All of the data is to be copied without a single change.
[[ RECORDS FOR PROCESSING, beginning ]]
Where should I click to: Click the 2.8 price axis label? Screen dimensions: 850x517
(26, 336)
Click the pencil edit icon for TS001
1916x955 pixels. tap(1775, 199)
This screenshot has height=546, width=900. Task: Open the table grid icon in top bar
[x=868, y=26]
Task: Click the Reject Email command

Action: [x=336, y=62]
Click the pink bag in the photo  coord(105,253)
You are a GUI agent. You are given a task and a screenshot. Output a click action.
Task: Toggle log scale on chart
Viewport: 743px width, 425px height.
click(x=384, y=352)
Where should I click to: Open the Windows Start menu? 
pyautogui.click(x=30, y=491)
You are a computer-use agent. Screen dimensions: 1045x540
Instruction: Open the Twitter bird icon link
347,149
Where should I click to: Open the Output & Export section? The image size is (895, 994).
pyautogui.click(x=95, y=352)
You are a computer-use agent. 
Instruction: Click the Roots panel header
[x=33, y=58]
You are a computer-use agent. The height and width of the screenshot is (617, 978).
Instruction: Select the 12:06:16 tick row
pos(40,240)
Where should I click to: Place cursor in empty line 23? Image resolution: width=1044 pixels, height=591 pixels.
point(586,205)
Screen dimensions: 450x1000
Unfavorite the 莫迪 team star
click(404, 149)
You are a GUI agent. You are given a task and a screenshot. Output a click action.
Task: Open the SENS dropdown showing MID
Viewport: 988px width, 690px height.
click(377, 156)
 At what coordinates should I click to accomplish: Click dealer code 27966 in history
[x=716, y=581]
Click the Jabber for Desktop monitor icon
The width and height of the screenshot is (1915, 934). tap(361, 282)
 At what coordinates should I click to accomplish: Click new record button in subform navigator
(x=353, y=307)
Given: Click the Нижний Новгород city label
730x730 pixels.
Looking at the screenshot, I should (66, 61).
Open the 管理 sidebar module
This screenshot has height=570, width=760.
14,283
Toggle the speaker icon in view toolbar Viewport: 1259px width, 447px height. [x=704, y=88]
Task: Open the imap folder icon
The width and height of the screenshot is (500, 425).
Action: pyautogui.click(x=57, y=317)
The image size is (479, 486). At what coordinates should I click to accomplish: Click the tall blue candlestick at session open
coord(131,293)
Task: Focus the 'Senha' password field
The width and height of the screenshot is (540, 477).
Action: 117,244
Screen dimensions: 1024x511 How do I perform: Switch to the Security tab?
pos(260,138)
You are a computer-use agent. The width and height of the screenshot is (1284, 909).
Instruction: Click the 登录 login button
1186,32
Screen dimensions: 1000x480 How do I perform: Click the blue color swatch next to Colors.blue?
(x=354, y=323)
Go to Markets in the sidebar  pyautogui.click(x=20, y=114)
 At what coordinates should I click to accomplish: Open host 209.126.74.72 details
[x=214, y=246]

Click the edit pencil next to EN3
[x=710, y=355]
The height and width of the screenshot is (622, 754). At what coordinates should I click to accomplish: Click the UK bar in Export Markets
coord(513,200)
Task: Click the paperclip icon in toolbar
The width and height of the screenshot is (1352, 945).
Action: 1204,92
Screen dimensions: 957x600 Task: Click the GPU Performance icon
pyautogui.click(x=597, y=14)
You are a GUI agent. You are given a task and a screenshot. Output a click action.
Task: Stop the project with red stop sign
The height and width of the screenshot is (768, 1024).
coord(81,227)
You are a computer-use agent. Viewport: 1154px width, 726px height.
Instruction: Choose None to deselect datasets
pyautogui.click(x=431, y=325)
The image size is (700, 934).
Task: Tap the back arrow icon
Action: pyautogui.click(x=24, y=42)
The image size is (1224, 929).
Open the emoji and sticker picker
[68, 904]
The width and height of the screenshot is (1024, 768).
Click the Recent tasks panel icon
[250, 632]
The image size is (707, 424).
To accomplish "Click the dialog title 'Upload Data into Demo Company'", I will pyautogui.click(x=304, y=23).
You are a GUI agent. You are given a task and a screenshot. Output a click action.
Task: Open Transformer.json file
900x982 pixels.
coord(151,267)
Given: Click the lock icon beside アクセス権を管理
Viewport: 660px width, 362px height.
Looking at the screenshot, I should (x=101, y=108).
[[ RECORDS FOR PROCESSING, end ]]
- **RESPONSE AREA**
Where should I click to: Click the 2.8 price axis label? Screen dimensions: 850x517
(26, 336)
Click the pencil edit icon for TS001
1916x955 pixels. tap(1775, 199)
This screenshot has height=546, width=900. Task: Open the table grid icon in top bar
[x=868, y=26]
Task: Click the Reject Email command

Action: [x=336, y=62]
Click the pink bag in the photo  coord(105,253)
You are a GUI agent. You are given a task and a screenshot. Output a click action.
Task: Toggle log scale on chart
Viewport: 743px width, 425px height.
click(x=384, y=352)
Where should I click to: Open the Windows Start menu? 
pyautogui.click(x=30, y=491)
You are a computer-use agent. Screen dimensions: 1045x540
Instruction: Open the Twitter bird icon link
347,149
Where should I click to: Open the Output & Export section? The image size is (895, 994).
pyautogui.click(x=95, y=352)
You are a computer-use agent. 
Instruction: Click the Roots panel header
[x=33, y=58]
You are a computer-use agent. The height and width of the screenshot is (617, 978).
Instruction: Select the 12:06:16 tick row
pos(40,240)
Where should I click to: Place cursor in empty line 23? Image resolution: width=1044 pixels, height=591 pixels.
point(586,205)
Screen dimensions: 450x1000
Unfavorite the 莫迪 team star
click(404, 149)
You are a GUI agent. You are given a task and a screenshot. Output a click action.
Task: Open the SENS dropdown showing MID
Viewport: 988px width, 690px height.
click(377, 156)
 At what coordinates should I click to accomplish: Click dealer code 27966 in history
[x=716, y=581]
Click the Jabber for Desktop monitor icon
The width and height of the screenshot is (1915, 934). tap(361, 282)
 At what coordinates should I click to accomplish: Click new record button in subform navigator
(x=353, y=307)
Given: Click the Нижний Новгород city label
730x730 pixels.
Looking at the screenshot, I should (66, 61).
Open the 管理 sidebar module
This screenshot has height=570, width=760.
14,283
Toggle the speaker icon in view toolbar Viewport: 1259px width, 447px height. [x=704, y=88]
Task: Open the imap folder icon
The width and height of the screenshot is (500, 425).
Action: pyautogui.click(x=57, y=317)
The image size is (479, 486). At what coordinates should I click to accomplish: Click the tall blue candlestick at session open
coord(131,293)
Task: Focus the 'Senha' password field
The width and height of the screenshot is (540, 477).
Action: 117,244
Screen dimensions: 1024x511 How do I perform: Switch to the Security tab?
pos(260,138)
You are a computer-use agent. The width and height of the screenshot is (1284, 909).
Instruction: Click the 登录 login button
1186,32
Screen dimensions: 1000x480 How do I perform: Click the blue color swatch next to Colors.blue?
(x=354, y=323)
Go to Markets in the sidebar  pyautogui.click(x=20, y=114)
 At what coordinates should I click to accomplish: Open host 209.126.74.72 details
[x=214, y=246]

Click the edit pencil next to EN3
[x=710, y=355]
The height and width of the screenshot is (622, 754). At what coordinates should I click to accomplish: Click the UK bar in Export Markets
coord(513,200)
Task: Click the paperclip icon in toolbar
The width and height of the screenshot is (1352, 945).
Action: 1204,92
Screen dimensions: 957x600 Task: Click the GPU Performance icon
pyautogui.click(x=597, y=14)
You are a GUI agent. You are given a task and a screenshot. Output a click action.
Task: Stop the project with red stop sign
The height and width of the screenshot is (768, 1024).
coord(81,227)
You are a computer-use agent. Viewport: 1154px width, 726px height.
Instruction: Choose None to deselect datasets
pyautogui.click(x=431, y=325)
The image size is (700, 934).
Task: Tap the back arrow icon
Action: pyautogui.click(x=24, y=42)
The image size is (1224, 929).
Open the emoji and sticker picker
[68, 904]
The width and height of the screenshot is (1024, 768).
Click the Recent tasks panel icon
[250, 632]
The image size is (707, 424).
To accomplish "Click the dialog title 'Upload Data into Demo Company'", I will pyautogui.click(x=304, y=23).
You are a GUI agent. You are given a task and a screenshot. Output a click action.
Task: Open Transformer.json file
900x982 pixels.
coord(151,267)
Given: Click the lock icon beside アクセス権を管理
Viewport: 660px width, 362px height.
Looking at the screenshot, I should (x=101, y=108).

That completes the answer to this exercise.